§ **What is being asked**
Give the data again in full, exactly as written below.
━━ Dataset records
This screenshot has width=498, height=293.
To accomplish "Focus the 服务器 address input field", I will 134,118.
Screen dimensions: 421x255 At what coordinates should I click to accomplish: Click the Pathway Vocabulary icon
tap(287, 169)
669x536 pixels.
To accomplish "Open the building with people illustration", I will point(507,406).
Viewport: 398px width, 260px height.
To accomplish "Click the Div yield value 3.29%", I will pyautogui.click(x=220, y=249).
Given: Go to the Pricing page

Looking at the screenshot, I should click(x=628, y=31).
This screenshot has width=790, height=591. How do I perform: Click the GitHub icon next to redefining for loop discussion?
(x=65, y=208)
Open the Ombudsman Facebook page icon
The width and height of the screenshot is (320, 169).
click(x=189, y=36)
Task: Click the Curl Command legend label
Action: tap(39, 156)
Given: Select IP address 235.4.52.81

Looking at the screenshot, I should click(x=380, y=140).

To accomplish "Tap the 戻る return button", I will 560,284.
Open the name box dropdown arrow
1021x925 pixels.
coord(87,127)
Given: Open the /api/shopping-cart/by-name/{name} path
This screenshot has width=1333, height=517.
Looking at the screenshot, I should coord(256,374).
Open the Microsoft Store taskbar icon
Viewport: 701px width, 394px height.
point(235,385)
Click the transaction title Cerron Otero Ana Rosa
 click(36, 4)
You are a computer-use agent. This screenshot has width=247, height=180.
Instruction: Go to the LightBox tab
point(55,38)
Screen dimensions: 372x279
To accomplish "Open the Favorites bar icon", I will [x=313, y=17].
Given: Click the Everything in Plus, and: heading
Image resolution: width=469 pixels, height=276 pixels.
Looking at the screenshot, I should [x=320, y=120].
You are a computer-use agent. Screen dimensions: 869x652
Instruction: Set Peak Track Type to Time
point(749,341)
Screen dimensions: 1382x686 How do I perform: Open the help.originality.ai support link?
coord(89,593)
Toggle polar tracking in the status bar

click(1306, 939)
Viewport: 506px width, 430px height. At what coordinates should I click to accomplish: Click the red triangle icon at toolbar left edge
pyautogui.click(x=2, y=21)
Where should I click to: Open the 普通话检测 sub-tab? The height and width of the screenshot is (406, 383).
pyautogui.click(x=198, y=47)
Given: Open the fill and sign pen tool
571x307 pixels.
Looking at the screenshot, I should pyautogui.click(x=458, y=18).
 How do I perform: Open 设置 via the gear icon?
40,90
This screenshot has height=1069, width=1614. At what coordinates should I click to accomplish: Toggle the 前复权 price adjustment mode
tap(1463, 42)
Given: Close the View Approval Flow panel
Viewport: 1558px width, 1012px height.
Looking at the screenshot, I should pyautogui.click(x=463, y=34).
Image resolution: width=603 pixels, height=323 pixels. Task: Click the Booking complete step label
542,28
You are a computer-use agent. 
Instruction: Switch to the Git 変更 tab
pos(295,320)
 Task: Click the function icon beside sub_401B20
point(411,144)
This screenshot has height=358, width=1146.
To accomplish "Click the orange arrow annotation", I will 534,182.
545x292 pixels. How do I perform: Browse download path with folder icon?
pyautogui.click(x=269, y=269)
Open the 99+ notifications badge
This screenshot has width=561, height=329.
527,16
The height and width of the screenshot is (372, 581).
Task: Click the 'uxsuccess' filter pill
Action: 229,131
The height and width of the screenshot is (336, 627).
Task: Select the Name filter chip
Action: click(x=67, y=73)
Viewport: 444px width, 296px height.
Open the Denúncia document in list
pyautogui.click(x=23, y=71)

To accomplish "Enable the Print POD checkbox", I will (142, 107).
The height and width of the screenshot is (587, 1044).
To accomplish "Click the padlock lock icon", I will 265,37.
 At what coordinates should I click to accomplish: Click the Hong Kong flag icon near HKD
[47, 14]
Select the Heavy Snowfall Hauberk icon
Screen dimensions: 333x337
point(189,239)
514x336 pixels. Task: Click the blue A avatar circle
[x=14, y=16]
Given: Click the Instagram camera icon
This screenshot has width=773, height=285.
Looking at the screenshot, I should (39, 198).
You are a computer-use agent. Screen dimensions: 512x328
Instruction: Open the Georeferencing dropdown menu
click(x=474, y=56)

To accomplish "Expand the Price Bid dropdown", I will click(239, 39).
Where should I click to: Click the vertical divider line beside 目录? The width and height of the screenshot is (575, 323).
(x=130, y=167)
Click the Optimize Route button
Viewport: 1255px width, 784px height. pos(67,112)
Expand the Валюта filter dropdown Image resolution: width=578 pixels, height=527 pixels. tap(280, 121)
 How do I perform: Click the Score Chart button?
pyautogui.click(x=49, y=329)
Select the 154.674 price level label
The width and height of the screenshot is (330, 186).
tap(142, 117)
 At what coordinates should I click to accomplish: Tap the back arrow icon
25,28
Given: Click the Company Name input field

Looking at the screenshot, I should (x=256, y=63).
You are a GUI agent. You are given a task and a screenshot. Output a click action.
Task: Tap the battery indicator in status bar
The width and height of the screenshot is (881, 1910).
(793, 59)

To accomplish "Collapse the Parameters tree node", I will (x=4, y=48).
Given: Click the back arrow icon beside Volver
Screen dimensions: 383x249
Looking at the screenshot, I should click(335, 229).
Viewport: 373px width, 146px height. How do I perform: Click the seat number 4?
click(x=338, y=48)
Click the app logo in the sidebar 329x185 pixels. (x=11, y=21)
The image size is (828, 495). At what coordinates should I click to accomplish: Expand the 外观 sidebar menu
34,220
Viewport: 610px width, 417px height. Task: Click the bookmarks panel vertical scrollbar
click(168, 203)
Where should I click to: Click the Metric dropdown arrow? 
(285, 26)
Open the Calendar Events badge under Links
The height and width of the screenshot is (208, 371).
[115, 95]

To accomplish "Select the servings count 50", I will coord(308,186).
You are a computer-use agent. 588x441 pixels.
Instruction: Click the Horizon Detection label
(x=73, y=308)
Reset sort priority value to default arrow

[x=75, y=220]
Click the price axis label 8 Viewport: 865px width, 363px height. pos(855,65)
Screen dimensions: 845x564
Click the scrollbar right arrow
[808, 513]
━━━━
§ **Exercise result**
This screenshot has width=498, height=293.
To accomplish "Focus the 服务器 address input field", I will 134,118.
Screen dimensions: 421x255 At what coordinates should I click to accomplish: Click the Pathway Vocabulary icon
tap(287, 169)
669x536 pixels.
To accomplish "Open the building with people illustration", I will point(507,406).
Viewport: 398px width, 260px height.
To accomplish "Click the Div yield value 3.29%", I will pyautogui.click(x=220, y=249).
Given: Go to the Pricing page

Looking at the screenshot, I should click(x=628, y=31).
This screenshot has width=790, height=591. How do I perform: Click the GitHub icon next to redefining for loop discussion?
(x=65, y=208)
Open the Ombudsman Facebook page icon
The width and height of the screenshot is (320, 169).
click(x=189, y=36)
Task: Click the Curl Command legend label
Action: tap(39, 156)
Given: Select IP address 235.4.52.81

Looking at the screenshot, I should click(x=380, y=140).

To accomplish "Tap the 戻る return button", I will 560,284.
Open the name box dropdown arrow
1021x925 pixels.
coord(87,127)
Given: Open the /api/shopping-cart/by-name/{name} path
This screenshot has width=1333, height=517.
Looking at the screenshot, I should coord(256,374).
Open the Microsoft Store taskbar icon
Viewport: 701px width, 394px height.
point(235,385)
Click the transaction title Cerron Otero Ana Rosa
 click(36, 4)
You are a computer-use agent. This screenshot has width=247, height=180.
Instruction: Go to the LightBox tab
point(55,38)
Screen dimensions: 372x279
To accomplish "Open the Favorites bar icon", I will [x=313, y=17].
Given: Click the Everything in Plus, and: heading
Image resolution: width=469 pixels, height=276 pixels.
Looking at the screenshot, I should [x=320, y=120].
You are a computer-use agent. Screen dimensions: 869x652
Instruction: Set Peak Track Type to Time
point(749,341)
Screen dimensions: 1382x686 How do I perform: Open the help.originality.ai support link?
coord(89,593)
Toggle polar tracking in the status bar

click(1306, 939)
Viewport: 506px width, 430px height. At what coordinates should I click to accomplish: Click the red triangle icon at toolbar left edge
pyautogui.click(x=2, y=21)
Where should I click to: Open the 普通话检测 sub-tab? The height and width of the screenshot is (406, 383).
pyautogui.click(x=198, y=47)
Given: Open the fill and sign pen tool
571x307 pixels.
Looking at the screenshot, I should pyautogui.click(x=458, y=18).
 How do I perform: Open 设置 via the gear icon?
40,90
This screenshot has height=1069, width=1614. At what coordinates should I click to accomplish: Toggle the 前复权 price adjustment mode
tap(1463, 42)
Given: Close the View Approval Flow panel
Viewport: 1558px width, 1012px height.
Looking at the screenshot, I should pyautogui.click(x=463, y=34).
Image resolution: width=603 pixels, height=323 pixels. Task: Click the Booking complete step label
542,28
You are a computer-use agent. 
Instruction: Switch to the Git 変更 tab
pos(295,320)
 Task: Click the function icon beside sub_401B20
point(411,144)
This screenshot has height=358, width=1146.
To accomplish "Click the orange arrow annotation", I will 534,182.
545x292 pixels. How do I perform: Browse download path with folder icon?
pyautogui.click(x=269, y=269)
Open the 99+ notifications badge
This screenshot has width=561, height=329.
527,16
The height and width of the screenshot is (372, 581).
Task: Click the 'uxsuccess' filter pill
Action: 229,131
The height and width of the screenshot is (336, 627).
Task: Select the Name filter chip
Action: click(x=67, y=73)
Viewport: 444px width, 296px height.
Open the Denúncia document in list
pyautogui.click(x=23, y=71)

To accomplish "Enable the Print POD checkbox", I will (142, 107).
The height and width of the screenshot is (587, 1044).
To accomplish "Click the padlock lock icon", I will 265,37.
 At what coordinates should I click to accomplish: Click the Hong Kong flag icon near HKD
[47, 14]
Select the Heavy Snowfall Hauberk icon
Screen dimensions: 333x337
point(189,239)
514x336 pixels. Task: Click the blue A avatar circle
[x=14, y=16]
Given: Click the Instagram camera icon
This screenshot has width=773, height=285.
Looking at the screenshot, I should (39, 198).
You are a computer-use agent. Screen dimensions: 512x328
Instruction: Open the Georeferencing dropdown menu
click(x=474, y=56)

To accomplish "Expand the Price Bid dropdown", I will click(239, 39).
Where should I click to: Click the vertical divider line beside 目录? The width and height of the screenshot is (575, 323).
(x=130, y=167)
Click the Optimize Route button
Viewport: 1255px width, 784px height. pos(67,112)
Expand the Валюта filter dropdown Image resolution: width=578 pixels, height=527 pixels. tap(280, 121)
 How do I perform: Click the Score Chart button?
pyautogui.click(x=49, y=329)
Select the 154.674 price level label
The width and height of the screenshot is (330, 186).
tap(142, 117)
 At what coordinates should I click to accomplish: Tap the back arrow icon
25,28
Given: Click the Company Name input field

Looking at the screenshot, I should (x=256, y=63).
You are a GUI agent. You are given a task and a screenshot. Output a click action.
Task: Tap the battery indicator in status bar
The width and height of the screenshot is (881, 1910).
(793, 59)

To accomplish "Collapse the Parameters tree node", I will (x=4, y=48).
Given: Click the back arrow icon beside Volver
Screen dimensions: 383x249
Looking at the screenshot, I should click(335, 229).
Viewport: 373px width, 146px height. How do I perform: Click the seat number 4?
click(x=338, y=48)
Click the app logo in the sidebar 329x185 pixels. (x=11, y=21)
The image size is (828, 495). At what coordinates should I click to accomplish: Expand the 外观 sidebar menu
34,220
Viewport: 610px width, 417px height. Task: Click the bookmarks panel vertical scrollbar
click(168, 203)
Where should I click to: Click the Metric dropdown arrow? 
(285, 26)
Open the Calendar Events badge under Links
The height and width of the screenshot is (208, 371).
[115, 95]

To accomplish "Select the servings count 50", I will coord(308,186).
You are a computer-use agent. 588x441 pixels.
Instruction: Click the Horizon Detection label
(x=73, y=308)
Reset sort priority value to default arrow

[x=75, y=220]
Click the price axis label 8 Viewport: 865px width, 363px height. pos(855,65)
Screen dimensions: 845x564
Click the scrollbar right arrow
[808, 513]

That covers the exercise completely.